In 2020, Warsaw was the first Polish city to join the EBRD Green Cities, the European Bank of Reconstruction and Development’s (EBRD) flagship urban sustainability programme.
During the New Mobility Congress in Łódź that took place on 12-14 September, we sat down with Tali Trigg, Principal for Electric Mobility at the EBRD Green Cities to hear about Warsaw’s progress since its decision to join the initiative and get his insights on the broader sustainable transition in Poland.
Starting off the discussion, Mr Trigg praises Warsaw for adopting a “holistic approach” which focuses on green policies across different departments.
“One of the great things that Warsaw is doing is adopting a holistic approach which sees cross-departmental green policies being adopted across different departments in the city’s local government,” he says.
Electric mobility is a key area in which Warsaw is taking leadership as the city recognises the importance of energy and transport.
One of the areas that many public administrations in the CEE region, as well as globally, often find difficult is to strategically demonstrate the benefits of green transformations to local residents in their cities. On that topic, Mr Trigg mentions that the EBRD seeks opportunities to engage with a range of different stakeholders, building on the above-mentioned holistic approach. Among the stakeholders are civic organisations which are key in highlighting the benefits of areas such as energy and transport for Warsaw’s residents when they think of the need for such initiatives.
When asked about any challenges on the ground that have posed challenges throughout the programme, Mr Trigg points to the difficult task of tackling air pollution, which is a broader issue in the whole of Poland.
A key challenge in Warsaw’s goal of becoming a clean city is the local air pollution, which more broadly, Poland aims to tackle on a national level.
The EBRD is actively involved in many other projects related to the Green Cities initiative in Poland, with prospects for future cooperation with other Polish cities seeking to accelerate their green policies.
“In 2020, Wałbrzych was another city in Poland which joined the EBRD Green Cities initiative,” says Mr Trigg. “In terms of others, the door is, of course, open. However, a key criterion for the EBRD is first a city’s population size and, second, a trigger investment. Our main goal is a sustainable investment.”
Thus, how has Poland’s perception and approach towards smart mobility and other green policies changed over the years? Mr Trigg mentions the importance of thinking “pragmatically” when it comes to building confidence in e-mobility, which most commonly is predicated on a gradual progress.
“A very important thing to consider when implementing smart mobility is building confidence in e-mobility, in most cases, gradually and incrementally. We take a pragmatic approach,” he states. “However, it is key to note that investments are primarily client driven and our main role is to assess their potential and ability to offer a successful green transformation of cities.”
As part of EBRD’s client-led green policy dialogue in Poland, EBRD also actively supports policy innovations to ensure that the above investment projects are possible.

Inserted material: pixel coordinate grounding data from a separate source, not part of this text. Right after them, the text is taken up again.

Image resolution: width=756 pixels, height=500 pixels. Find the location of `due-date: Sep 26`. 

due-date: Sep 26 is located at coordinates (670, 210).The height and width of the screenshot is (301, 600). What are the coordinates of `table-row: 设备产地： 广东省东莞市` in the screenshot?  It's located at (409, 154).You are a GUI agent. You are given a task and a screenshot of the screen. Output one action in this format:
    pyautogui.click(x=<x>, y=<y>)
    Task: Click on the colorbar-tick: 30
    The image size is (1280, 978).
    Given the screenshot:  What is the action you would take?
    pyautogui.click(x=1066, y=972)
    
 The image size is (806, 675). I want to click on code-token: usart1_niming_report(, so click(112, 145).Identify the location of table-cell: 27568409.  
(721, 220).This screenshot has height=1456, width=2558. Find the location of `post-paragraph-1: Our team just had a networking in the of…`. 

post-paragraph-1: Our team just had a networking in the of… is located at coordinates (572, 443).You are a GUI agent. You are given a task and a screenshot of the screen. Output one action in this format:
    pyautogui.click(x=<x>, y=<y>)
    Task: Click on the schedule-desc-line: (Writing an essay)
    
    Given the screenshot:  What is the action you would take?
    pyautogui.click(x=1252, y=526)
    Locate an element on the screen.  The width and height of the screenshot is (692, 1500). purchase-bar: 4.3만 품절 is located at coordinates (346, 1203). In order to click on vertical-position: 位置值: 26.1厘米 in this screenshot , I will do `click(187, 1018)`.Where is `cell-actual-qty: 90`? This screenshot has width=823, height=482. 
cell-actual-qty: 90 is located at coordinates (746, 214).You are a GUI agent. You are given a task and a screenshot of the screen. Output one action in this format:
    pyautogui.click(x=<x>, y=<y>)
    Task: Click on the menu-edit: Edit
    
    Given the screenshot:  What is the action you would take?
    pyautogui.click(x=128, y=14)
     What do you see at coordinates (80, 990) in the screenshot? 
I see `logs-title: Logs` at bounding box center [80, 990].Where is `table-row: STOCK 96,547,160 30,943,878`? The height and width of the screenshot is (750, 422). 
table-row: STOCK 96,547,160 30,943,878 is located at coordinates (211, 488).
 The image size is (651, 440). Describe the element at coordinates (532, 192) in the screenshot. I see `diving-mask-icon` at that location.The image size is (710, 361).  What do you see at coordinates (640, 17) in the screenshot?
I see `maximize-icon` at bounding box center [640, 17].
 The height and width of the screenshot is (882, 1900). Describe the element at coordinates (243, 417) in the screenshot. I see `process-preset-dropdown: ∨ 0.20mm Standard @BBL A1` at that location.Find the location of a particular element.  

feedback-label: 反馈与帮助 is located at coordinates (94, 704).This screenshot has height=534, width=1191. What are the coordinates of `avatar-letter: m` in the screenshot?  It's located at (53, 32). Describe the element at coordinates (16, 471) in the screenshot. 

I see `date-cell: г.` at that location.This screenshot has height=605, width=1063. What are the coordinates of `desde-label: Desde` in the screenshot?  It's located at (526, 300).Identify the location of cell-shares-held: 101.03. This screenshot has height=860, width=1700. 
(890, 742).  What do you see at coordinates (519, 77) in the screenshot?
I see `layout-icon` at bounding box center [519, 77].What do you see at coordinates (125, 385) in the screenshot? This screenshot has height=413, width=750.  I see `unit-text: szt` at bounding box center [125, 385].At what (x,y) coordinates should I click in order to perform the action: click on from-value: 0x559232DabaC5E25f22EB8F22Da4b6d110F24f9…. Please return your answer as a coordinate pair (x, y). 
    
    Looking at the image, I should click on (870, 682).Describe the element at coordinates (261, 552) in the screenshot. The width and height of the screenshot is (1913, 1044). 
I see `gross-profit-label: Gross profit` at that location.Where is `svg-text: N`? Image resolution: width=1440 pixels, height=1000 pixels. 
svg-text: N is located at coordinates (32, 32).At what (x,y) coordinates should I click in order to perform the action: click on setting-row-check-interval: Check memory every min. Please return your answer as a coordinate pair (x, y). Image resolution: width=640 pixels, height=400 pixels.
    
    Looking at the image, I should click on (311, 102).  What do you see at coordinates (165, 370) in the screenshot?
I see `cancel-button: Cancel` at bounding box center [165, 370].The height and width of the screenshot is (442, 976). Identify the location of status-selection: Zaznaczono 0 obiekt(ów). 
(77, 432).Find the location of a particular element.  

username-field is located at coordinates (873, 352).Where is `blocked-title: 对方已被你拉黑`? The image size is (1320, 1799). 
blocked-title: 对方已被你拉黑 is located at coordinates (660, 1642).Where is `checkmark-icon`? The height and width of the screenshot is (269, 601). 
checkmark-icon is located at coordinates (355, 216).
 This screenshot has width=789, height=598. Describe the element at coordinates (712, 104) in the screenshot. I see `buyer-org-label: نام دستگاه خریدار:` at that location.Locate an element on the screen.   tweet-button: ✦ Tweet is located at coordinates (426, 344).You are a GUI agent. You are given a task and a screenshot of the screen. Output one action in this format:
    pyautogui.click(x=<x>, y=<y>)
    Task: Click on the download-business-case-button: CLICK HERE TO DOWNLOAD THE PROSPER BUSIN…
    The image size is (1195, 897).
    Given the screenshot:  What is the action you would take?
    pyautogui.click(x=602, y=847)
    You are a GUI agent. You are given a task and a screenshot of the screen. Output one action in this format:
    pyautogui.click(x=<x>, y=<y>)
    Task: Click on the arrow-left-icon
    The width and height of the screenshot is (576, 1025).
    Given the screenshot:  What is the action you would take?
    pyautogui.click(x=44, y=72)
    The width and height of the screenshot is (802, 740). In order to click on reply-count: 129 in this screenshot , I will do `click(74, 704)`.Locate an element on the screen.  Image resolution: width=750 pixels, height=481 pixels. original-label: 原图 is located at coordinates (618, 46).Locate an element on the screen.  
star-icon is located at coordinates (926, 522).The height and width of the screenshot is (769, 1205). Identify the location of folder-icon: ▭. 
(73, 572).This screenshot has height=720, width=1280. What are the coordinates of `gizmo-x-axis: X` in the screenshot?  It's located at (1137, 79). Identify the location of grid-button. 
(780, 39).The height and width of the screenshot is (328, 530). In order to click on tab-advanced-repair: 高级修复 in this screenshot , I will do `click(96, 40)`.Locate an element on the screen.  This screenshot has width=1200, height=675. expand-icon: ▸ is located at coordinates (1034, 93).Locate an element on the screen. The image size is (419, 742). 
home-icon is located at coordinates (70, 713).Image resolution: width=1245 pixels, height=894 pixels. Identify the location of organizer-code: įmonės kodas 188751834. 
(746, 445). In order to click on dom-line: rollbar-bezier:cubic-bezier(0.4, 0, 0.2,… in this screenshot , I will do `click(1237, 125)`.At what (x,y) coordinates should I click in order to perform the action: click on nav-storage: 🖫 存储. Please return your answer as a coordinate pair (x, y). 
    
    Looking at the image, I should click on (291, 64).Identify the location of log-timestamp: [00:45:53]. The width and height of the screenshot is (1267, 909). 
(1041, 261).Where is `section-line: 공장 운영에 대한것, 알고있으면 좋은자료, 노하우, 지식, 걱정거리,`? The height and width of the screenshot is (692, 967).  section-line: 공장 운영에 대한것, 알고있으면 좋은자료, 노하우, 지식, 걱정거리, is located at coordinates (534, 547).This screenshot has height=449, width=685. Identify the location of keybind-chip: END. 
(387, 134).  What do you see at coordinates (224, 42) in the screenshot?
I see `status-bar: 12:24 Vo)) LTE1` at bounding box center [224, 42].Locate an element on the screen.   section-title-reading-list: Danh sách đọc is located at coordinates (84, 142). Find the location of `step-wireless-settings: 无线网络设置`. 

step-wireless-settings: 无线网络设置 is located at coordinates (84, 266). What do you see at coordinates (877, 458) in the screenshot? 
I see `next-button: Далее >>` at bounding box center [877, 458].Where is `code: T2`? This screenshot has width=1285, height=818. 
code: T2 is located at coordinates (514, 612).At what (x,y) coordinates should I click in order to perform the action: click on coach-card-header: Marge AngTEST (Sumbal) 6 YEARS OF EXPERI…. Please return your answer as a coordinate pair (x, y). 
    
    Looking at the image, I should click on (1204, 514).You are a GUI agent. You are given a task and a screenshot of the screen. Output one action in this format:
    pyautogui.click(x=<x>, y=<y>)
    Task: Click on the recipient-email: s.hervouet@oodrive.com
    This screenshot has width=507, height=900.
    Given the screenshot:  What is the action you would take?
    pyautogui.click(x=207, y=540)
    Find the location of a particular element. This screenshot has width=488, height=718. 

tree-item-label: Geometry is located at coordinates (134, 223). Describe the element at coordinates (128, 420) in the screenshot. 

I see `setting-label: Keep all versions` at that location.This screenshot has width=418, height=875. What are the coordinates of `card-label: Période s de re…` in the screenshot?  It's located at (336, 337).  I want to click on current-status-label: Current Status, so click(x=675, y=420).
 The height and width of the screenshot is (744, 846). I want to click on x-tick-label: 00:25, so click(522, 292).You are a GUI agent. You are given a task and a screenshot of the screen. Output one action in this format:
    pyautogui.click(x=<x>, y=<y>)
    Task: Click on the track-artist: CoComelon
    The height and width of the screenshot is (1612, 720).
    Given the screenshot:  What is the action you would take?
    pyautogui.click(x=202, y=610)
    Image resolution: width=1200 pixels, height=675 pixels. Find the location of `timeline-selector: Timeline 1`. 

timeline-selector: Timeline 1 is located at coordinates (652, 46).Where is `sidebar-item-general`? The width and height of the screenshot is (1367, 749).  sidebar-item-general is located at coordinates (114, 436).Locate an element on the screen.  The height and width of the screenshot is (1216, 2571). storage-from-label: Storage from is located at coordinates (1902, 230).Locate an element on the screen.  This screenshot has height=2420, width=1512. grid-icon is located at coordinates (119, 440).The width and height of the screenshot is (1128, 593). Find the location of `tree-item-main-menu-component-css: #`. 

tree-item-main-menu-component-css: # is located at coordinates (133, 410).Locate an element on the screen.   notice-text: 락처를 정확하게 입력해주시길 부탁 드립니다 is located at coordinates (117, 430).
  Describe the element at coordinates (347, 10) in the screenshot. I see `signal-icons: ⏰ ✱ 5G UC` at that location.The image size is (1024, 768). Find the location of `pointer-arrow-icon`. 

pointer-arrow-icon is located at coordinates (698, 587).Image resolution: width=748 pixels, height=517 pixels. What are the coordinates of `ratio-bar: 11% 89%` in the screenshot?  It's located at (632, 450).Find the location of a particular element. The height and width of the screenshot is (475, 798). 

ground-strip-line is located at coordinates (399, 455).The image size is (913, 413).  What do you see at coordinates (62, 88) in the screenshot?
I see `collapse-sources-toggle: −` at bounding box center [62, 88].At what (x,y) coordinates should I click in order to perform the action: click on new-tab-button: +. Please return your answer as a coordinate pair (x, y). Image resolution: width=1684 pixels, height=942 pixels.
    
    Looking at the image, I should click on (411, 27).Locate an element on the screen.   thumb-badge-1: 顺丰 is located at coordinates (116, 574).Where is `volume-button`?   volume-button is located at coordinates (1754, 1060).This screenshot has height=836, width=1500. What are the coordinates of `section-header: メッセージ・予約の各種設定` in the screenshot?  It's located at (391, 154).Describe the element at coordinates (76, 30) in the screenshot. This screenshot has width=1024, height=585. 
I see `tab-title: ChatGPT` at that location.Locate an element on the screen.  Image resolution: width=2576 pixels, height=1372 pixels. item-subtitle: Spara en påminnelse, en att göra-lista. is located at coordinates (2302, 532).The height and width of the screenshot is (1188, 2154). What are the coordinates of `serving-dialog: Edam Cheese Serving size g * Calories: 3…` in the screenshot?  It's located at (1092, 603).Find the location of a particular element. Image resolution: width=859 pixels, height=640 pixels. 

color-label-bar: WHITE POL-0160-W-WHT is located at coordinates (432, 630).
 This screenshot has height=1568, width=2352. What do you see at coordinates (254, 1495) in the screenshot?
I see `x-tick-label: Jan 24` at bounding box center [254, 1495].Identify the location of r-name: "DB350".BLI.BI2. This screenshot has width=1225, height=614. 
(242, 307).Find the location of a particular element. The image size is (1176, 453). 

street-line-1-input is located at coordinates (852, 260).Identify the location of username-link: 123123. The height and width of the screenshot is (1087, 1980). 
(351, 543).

Regarding Poland’s current perception, Mr Trigg notes that the country recognises the importance of smart mobility, which can be reflected in many areas of its economy.
I think Poland recognises the value of smart mobility, this is visible from the country’s acceleration of battery manufacturing to utilising the value of recycling in the green transformation.
Furthermore, Mr Trigg touched on the West-East dichotomy commonly referenced in debates on the differences in approach to green policies between the traditional Western States and the post-communist region of Europe. He challenges the necessity of such a distinction in future discussions.
“More broadly,” he says, “I do not believe the West-East dichotomy is necessary. We have to remember that countries which accelerated their green transformations before Poland and the CEE region, also had their share of shortcomings before becoming success stories. Poland’s green ambitions should in no way be hindered from this perspective.”
Notwithstanding, Poland naturally demonstrates differences in comparison to other countries – albeit this may offer more opportunities than challenges in the future. Mr Trigg highlights Poland’s geo-strategic position which represents a great incentive for electric mobility.
From a long-term perspective, Poland’s scale, educated population and location make it particularly strategic. This strategic alignment may, for example, see new logistical routes, which naturally present new opportunities for smart mobility. Looking at Poland’s current market, I can see a real appetite for building retrofits. Naturally, this presents opportunities for an acceleration of EV charging points.
Mr Trigg concludes by underlining that the above developments, both in the short and long term, position Poland towards becoming a success story of the green revolution, saying that “Poland is thus well placed for green value chains.”
Separate from the EBRD’s Green Cities programme, the EBRD approved a long-term 250-million-euro loan for the construction of a new electric vehicle (EV) battery gigafactory in Wrocław, Poland in 2019. In total, the EBRD has or is in the process, of allocating around 500 million euros in the Polish EV sector.